LIST OF TASKS:
a. Rewrite the espresso post starting with "I have a Sage" and going on through "time playing around.", putting "Eureka Mignon" in place of "Niche Zero".
b. Which coffees from the new bags of beans does the espresso post name?

EXTRACT:
## BEGIN

# Suddenly struggling to dial anything in



## biggow (Apr 8, 2019)

Hi all,

I have a Sage Dual Boiler and a Niche Zero, but have only been at this for a month or so, however initially things were going pretty well. I was getting some decent shots, very little channeling, improving my milk frothing etc, and generally have a great time playing around.

Suddenly, in the last week, I can't seem to dial anything in at all. I've got a few new bags of beans to try, namely the espresso lover pack from Rave (Rave signature blend, Italian job and Chatswood blend), Rocko Mountain and Rio Magdalena from Foundry and Nee Caffeine Hinny from Tynemouth, and have been having a torrid time trying to get a decent shot. With the Tynemouth, the Rocko, the Rio Magdalene and the Rave Signature Blend I'm finding that in in order to get 36g out from 18g in, in anything over 25 secs, I'm having to take the Niche down past zero, and even then the shots are crema monsters and taste really sour, and I'm not entirely sure what's going on. I have 2 theories, and I'm not sure either is right, hence asking for the advice of the experts on here.

## END

(Rows from a dataset)
## BEGIN

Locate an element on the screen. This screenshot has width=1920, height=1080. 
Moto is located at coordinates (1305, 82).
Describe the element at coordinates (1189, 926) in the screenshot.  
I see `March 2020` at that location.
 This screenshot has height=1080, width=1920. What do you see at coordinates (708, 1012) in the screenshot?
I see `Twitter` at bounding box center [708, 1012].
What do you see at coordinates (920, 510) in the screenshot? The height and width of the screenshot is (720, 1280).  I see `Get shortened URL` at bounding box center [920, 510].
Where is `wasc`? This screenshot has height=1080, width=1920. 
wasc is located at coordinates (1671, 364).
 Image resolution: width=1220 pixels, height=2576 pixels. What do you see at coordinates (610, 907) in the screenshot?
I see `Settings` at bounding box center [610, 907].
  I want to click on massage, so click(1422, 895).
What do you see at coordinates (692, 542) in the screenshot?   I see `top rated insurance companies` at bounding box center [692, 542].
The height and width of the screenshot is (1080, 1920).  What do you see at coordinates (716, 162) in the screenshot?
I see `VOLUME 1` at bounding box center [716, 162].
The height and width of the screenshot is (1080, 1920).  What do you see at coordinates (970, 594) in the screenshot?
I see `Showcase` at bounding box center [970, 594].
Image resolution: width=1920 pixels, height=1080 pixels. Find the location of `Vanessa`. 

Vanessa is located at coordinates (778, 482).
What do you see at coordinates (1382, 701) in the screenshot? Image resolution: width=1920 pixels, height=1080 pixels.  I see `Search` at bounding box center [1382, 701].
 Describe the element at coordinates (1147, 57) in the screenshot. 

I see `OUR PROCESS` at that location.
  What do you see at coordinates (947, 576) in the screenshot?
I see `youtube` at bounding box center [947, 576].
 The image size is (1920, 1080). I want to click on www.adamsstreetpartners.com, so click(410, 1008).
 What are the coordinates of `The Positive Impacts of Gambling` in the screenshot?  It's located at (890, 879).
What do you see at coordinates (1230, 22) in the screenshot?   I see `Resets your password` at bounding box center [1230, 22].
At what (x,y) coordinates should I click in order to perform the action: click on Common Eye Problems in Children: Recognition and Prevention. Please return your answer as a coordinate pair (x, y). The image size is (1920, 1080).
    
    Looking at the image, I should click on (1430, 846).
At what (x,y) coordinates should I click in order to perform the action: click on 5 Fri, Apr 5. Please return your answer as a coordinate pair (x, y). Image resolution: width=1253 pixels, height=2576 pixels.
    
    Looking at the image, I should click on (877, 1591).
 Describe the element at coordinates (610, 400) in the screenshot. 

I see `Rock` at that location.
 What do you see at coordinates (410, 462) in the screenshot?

## END

ANSWERS GIVEN:
a.
I have a Sage Dual Boiler and a Eureka Mignon, but have only been at this for a month or so, however initially things were going pretty well. I was getting some decent shots, very little channeling, improving my milk frothing etc, and generally have a great time playing around.

b.
Rave signature blend
Italian job
Chatswood blend
Rocko Mountain
Rio Magdalena
Nee Caffeine Hinny